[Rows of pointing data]

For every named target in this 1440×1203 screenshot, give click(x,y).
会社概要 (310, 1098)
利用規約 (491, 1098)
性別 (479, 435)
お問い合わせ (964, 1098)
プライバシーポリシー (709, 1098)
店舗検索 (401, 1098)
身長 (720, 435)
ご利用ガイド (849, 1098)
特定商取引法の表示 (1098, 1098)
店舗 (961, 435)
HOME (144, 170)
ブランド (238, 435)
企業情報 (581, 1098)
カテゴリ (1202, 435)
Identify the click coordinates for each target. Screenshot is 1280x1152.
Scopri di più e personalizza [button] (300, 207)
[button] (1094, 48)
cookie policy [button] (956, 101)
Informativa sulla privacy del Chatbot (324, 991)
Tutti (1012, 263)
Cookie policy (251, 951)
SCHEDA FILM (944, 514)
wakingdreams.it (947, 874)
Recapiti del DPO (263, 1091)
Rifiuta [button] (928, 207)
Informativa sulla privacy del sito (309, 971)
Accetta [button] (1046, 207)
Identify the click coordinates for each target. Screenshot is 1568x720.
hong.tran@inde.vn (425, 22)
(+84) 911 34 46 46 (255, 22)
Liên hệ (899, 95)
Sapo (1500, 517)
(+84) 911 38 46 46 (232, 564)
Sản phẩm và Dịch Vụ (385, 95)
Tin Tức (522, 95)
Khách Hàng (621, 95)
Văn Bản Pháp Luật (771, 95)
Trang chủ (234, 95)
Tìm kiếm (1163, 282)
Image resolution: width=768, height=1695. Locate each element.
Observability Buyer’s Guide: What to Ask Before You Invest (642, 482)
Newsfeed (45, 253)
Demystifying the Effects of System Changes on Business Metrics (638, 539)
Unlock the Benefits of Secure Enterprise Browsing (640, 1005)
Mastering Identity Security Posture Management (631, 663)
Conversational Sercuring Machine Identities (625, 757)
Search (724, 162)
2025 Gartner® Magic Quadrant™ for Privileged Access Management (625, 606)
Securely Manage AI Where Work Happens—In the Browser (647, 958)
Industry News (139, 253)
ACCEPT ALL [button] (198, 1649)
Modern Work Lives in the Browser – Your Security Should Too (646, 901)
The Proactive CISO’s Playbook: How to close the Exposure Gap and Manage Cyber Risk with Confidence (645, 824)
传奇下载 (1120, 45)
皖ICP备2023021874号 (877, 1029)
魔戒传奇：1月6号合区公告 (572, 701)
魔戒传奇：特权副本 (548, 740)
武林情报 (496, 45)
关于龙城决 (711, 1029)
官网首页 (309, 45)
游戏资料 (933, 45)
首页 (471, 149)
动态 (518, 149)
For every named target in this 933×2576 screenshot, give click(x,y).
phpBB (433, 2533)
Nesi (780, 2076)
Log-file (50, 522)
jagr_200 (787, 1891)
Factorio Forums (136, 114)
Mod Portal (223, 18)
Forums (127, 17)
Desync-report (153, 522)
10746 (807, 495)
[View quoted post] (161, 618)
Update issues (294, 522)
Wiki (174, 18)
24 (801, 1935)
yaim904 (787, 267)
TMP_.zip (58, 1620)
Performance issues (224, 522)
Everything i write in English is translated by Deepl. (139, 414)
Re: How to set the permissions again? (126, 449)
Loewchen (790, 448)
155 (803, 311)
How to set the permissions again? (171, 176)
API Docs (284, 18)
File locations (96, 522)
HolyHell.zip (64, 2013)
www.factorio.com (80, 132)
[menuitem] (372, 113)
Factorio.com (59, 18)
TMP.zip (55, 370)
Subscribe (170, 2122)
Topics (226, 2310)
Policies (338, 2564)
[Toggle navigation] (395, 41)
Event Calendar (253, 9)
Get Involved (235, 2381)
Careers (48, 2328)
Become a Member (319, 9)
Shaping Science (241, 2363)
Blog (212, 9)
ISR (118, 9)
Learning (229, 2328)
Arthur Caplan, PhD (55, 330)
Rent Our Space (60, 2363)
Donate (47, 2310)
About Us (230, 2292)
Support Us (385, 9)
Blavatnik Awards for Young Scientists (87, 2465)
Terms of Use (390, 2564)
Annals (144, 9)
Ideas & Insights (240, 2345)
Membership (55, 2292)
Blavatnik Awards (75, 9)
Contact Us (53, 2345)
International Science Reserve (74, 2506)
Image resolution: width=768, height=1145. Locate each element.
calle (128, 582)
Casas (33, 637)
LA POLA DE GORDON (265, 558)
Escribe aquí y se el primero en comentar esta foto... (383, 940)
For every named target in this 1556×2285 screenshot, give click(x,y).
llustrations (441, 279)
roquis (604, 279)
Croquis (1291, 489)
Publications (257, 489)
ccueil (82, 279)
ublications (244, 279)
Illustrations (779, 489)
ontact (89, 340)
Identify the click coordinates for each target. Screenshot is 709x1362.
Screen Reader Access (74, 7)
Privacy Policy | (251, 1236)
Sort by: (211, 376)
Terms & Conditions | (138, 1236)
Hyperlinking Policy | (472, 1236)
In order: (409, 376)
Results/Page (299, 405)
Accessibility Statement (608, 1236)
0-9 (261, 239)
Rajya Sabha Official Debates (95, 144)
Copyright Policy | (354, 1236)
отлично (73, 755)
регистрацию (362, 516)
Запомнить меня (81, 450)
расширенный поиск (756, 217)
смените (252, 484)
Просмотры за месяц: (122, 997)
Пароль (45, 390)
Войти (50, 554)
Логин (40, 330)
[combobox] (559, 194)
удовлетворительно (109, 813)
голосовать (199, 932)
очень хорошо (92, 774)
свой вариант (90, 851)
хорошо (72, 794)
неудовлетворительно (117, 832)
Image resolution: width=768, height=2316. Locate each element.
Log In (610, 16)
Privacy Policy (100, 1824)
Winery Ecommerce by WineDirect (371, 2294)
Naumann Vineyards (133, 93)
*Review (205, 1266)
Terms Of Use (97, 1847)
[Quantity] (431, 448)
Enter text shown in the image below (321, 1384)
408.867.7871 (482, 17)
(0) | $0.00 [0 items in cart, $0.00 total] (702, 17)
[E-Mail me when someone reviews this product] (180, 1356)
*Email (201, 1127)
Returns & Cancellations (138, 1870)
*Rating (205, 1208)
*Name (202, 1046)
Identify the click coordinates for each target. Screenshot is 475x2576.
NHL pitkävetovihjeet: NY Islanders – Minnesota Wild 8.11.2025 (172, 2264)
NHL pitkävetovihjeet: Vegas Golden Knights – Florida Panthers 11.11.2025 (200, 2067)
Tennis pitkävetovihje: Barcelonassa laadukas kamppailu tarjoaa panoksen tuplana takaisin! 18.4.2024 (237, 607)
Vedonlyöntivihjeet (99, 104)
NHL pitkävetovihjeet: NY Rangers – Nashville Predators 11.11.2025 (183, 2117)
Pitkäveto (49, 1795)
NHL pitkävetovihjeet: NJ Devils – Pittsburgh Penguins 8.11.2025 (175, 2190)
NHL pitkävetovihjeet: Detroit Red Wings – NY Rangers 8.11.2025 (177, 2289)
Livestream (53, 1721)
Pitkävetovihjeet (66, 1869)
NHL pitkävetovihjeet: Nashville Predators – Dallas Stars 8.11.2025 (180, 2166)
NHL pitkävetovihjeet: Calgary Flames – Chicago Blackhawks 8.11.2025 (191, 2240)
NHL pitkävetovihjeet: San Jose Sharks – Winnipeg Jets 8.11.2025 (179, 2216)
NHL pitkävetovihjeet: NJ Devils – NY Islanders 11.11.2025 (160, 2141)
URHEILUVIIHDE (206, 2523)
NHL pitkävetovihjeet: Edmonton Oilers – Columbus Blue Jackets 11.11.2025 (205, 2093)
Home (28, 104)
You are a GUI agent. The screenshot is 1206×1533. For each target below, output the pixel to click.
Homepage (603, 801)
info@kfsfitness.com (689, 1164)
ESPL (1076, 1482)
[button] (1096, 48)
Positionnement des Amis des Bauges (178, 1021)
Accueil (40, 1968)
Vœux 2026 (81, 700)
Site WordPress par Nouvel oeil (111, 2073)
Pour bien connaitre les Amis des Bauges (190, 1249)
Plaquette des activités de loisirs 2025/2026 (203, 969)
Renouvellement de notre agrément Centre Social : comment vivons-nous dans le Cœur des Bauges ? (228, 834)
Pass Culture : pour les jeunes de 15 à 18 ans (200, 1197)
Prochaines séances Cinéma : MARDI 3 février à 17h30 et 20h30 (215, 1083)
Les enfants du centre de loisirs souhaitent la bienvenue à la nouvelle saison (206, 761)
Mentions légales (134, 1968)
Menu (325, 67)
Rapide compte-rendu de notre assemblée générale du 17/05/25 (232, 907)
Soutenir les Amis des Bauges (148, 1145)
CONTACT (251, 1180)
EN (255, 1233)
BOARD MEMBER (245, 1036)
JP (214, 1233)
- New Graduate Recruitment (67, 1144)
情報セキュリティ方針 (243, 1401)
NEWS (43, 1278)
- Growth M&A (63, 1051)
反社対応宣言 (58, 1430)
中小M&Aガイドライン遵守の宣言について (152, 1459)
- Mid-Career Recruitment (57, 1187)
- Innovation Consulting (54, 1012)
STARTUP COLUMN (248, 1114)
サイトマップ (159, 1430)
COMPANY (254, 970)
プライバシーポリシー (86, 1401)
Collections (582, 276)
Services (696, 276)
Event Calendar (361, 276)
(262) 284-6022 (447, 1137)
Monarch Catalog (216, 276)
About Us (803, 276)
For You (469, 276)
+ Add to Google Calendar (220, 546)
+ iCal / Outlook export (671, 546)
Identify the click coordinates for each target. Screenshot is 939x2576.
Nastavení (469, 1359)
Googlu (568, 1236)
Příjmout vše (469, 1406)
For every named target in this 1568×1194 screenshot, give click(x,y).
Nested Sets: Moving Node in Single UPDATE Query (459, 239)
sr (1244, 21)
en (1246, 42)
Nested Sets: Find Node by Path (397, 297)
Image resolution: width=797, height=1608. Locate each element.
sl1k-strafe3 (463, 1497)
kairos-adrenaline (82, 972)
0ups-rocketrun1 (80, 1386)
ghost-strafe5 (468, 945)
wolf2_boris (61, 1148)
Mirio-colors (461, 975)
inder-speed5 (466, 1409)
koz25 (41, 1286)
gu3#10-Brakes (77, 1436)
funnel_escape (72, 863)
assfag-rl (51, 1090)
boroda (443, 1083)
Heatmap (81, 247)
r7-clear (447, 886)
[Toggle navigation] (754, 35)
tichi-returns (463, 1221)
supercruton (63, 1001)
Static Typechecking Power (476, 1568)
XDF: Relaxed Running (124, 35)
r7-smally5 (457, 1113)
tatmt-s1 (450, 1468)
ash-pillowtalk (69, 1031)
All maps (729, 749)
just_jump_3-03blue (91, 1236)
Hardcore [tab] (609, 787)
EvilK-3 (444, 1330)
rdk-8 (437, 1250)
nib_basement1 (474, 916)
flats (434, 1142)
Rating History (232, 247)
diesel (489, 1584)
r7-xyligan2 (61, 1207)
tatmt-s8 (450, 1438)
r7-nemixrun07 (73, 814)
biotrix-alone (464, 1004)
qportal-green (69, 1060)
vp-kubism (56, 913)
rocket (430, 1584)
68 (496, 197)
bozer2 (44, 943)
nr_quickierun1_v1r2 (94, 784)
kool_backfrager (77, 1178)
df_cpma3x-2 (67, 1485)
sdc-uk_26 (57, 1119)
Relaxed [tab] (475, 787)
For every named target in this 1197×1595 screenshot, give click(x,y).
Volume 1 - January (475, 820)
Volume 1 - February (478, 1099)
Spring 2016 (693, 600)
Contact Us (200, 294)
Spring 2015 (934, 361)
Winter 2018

**Exercise instructions:** Return each line of the data above that contains the word "Rangers".

**Task result:**
NHL pitkävetovihjeet: NY Rangers – Nashville Predators 11.11.2025 (183, 2117)
NHL pitkävetovihjeet: Detroit Red Wings – NY Rangers 8.11.2025 (177, 2289)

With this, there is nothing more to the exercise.